A DISPIRITING tale of our times is smugly and gleefully told on the BBC website – where else? – under the headline Climate Change: How to Talk to a Denier.
Before we go any further, just consider the mocking implication of that headline – climate change ‘deniers’ are simpletons and must be carefully handled.
The narrative itself is about an American lad, Lance Lawson, who sounds a charming young fellow. Realising that his father was a climate change denier, he bravely set out to steer his errant parent towards the path of righteousness.
Lance’s father, Brian Anderson, apparently originally saw climate change as completely overblown and said unscrupulous politicians were ‘fearmongering’ for electoral gain.
But, as time went on, young Lance ‘started realising his father’s views weren’t backed by scientific evidence’ and he decided to challenge him.
‘Whenever he drove me to school, I would give my own argument, and he would downplay the evidence,’ Lance tells us. ‘It would force me to acquire new evidence, and that cycle helped expand my own understanding.’
Lance then asked his father, a religious man, to assume that climate change might be real, and if so, would Brian not have a moral responsibility to take care of what God had provided?
Brian seems to have had a Road to Damascus moment. ‘Lance spoke in a language that I could appreciate and understand,’ he is reported as saying. ‘You have to approach people in terms of where they’re at.’
With ‘time and patience’, Lance – now 21 – convinced his father that climate change was real, so much so that he was surprised by his own success.
‘One time, my dad came downstairs in the middle of the night, so enthused after watching a documentary about deforestation that he was like, “Lance, you won’t believe what’s going on in the rainforest!” It was a breathtaking moment, to see him so engaged.’
As with so many aspects of the parlous state the world is in, this tale for me has echoes of George Orwell’s Nineteen Eighty-Four, both in the story itself and the way it is presented.
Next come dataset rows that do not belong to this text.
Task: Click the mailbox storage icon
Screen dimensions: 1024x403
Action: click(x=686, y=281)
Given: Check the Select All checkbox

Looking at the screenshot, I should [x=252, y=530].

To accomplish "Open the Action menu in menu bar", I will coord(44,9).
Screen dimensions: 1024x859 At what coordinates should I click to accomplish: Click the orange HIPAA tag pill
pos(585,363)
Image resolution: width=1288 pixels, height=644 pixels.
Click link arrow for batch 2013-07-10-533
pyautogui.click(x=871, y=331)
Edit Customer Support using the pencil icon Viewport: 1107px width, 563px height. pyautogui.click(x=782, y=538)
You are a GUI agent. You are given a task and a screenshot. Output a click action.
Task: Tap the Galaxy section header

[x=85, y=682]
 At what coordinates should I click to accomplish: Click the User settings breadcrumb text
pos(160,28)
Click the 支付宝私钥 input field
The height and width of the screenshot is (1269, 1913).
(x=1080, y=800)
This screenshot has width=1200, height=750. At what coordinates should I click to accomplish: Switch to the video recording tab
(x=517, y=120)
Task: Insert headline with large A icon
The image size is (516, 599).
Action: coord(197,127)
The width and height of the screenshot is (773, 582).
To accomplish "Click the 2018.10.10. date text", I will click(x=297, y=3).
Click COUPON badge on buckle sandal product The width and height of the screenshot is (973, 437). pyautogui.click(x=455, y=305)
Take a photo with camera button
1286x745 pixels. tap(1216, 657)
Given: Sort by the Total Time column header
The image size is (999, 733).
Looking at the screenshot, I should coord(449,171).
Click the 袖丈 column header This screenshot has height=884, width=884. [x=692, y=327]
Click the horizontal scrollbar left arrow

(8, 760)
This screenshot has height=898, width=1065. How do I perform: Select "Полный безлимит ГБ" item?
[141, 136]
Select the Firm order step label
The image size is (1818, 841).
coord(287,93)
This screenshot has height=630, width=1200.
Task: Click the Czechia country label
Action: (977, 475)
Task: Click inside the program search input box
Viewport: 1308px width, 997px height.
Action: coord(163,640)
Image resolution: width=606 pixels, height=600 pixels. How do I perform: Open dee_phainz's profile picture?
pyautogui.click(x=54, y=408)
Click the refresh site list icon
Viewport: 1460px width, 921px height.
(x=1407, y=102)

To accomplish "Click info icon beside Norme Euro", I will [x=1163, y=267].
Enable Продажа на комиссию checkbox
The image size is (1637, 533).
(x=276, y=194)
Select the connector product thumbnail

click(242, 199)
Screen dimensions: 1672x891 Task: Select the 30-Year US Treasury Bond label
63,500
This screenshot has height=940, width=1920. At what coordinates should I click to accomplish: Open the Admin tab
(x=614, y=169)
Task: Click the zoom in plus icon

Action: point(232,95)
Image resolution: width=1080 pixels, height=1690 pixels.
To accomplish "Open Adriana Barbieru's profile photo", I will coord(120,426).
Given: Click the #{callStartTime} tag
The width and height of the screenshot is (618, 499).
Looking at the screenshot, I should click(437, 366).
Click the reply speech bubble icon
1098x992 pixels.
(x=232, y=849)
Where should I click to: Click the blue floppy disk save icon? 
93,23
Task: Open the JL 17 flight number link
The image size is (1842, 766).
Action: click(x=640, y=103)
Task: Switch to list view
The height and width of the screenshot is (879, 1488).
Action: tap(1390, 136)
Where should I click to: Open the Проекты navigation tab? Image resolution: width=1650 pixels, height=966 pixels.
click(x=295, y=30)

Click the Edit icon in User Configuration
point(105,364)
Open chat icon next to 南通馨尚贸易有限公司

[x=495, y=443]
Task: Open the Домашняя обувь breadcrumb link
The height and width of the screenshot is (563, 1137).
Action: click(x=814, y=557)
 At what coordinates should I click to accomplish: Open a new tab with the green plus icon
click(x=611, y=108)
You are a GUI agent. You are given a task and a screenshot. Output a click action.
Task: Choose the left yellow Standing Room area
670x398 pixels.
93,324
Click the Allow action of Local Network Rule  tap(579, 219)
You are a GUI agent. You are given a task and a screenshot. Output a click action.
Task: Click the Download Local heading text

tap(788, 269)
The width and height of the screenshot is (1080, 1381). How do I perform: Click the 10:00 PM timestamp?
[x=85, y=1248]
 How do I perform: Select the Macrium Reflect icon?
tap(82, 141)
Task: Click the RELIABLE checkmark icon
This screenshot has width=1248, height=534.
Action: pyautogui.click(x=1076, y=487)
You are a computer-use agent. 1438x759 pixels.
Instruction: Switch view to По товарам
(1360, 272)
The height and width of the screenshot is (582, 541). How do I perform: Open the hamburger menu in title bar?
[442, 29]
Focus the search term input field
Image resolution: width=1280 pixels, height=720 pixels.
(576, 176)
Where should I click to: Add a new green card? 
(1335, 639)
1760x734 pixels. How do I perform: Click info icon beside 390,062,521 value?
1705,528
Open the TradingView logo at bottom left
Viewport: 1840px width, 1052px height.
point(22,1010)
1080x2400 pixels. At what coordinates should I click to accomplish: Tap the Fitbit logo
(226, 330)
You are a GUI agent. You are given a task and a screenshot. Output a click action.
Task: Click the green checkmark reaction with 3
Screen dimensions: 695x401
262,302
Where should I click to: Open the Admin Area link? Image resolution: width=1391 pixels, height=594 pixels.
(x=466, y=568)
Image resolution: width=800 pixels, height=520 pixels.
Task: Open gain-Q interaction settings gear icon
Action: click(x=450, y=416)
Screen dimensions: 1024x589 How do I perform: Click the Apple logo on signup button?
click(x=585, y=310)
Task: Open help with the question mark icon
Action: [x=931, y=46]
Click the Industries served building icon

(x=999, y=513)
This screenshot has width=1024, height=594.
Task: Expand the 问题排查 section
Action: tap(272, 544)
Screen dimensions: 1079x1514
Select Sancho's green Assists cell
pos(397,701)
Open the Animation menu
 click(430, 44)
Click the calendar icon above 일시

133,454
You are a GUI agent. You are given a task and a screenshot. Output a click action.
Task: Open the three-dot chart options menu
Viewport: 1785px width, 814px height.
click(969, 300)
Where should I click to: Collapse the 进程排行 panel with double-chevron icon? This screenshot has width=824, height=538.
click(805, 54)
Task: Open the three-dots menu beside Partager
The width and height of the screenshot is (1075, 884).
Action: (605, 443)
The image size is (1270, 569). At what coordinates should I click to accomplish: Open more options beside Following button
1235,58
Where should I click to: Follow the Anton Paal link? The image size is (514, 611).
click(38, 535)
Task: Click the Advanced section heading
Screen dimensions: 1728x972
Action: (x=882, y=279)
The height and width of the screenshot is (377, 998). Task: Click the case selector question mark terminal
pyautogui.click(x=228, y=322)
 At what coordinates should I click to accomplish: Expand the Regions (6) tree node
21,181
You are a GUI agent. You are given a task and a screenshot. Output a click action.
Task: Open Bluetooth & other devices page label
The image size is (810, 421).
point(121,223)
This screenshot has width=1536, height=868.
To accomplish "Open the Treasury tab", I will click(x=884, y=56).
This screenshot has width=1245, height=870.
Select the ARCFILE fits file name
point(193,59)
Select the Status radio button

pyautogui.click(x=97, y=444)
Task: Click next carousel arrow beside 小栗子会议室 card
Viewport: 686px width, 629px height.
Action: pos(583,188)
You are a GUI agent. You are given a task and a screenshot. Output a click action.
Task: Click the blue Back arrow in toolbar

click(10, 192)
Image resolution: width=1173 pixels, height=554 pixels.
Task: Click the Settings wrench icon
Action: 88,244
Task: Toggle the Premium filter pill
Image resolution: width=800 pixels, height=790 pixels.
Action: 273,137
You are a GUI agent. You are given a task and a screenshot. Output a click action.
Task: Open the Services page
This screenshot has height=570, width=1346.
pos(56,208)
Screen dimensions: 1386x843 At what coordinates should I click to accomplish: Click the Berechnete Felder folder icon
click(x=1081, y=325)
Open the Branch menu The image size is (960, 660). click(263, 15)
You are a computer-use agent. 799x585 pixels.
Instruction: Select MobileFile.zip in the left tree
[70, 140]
For the BBC, of course, it is blatant propaganda of the type that Winston Smith – the hero of Orwell’s novel – might have concocted at the Ministry of Truth, where his job was rewriting history.
The article’s authors, Merlyn Thomas and Marco Silva, are described as ‘BBC Climate Disinformation reporters.’ No room for any compromise there. But are they fabricating climate disinformation or reporting on it, I ask myself. However, I digress.
As ever with the BBC these days, there is no question of any alternative view being tolerated, just an in-your-face diktat that man-made climate change is settled science and any dissenters must be dismissed as deranged, or simply ignored. How tragically divorced from the corporation’s original remit to impartially seek truth.
As for Lance’s story, I’m sure he is a dedicated son who loves his father and is sincere in his beliefs. But I couldn’t help thinking of the Parsons children in Nineteen Eighty-Four, the offspring of Winston’s conformist neighbour. The boy and girl are members of the Spies, the junior Party organisation which encourages youngsters to keep an eye on adults, including their own parents, for signs of political deviation.
The seven-year-old daughter ends up denouncing her father to the Thought Police for allegedly mumbling ‘Down with Big Brother’ in his sleep.
When Parsons and Winston meet in the cells beneath the Ministry of Love, Parsons is mortified by his supposed actions. He tells Winston: ‘Between you and me, old man, I’m glad they got me before it went any further.’
‘Who denounced you?’ said Winston.
‘It was my little daughter,’ said Parsons with a sort of doleful pride. ‘She listened at the keyhole. Heard what I was saying, and nipped off to the patrols the very next day. Pretty smart for a nipper of seven, eh? I don’t bear her any grudge for it. In fact, I’m proud of her. It shows I brought her up in the right spirit, anyway.’
All that said, I am sure Brian’s switch to climate change conformity is considered and genuine. But when it comes to conversions, I am always struck by the closing paragraphs of Nineteen Eighty-Four, where Winston finally submits to the Party.
‘O cruel, needless misunderstanding! O stubborn, self-willed exile from the loving breast … but it was all right, everything was all right, the struggle was finished. He had won the victory over himself. He loved Big Brother.’
Presumably when it came to his previous wariness of the climate scaremongers, Brian also won the victory over himself.
After the saga of Lance and Brian, I’m sure we can look forward to many more inspiring tales from our national broadcaster about sceptics seeing the error of their ways. Because, to paraphrase Orwell: ‘If you want a picture of the future, imagine the BBC churning out woke propaganda – for ever.’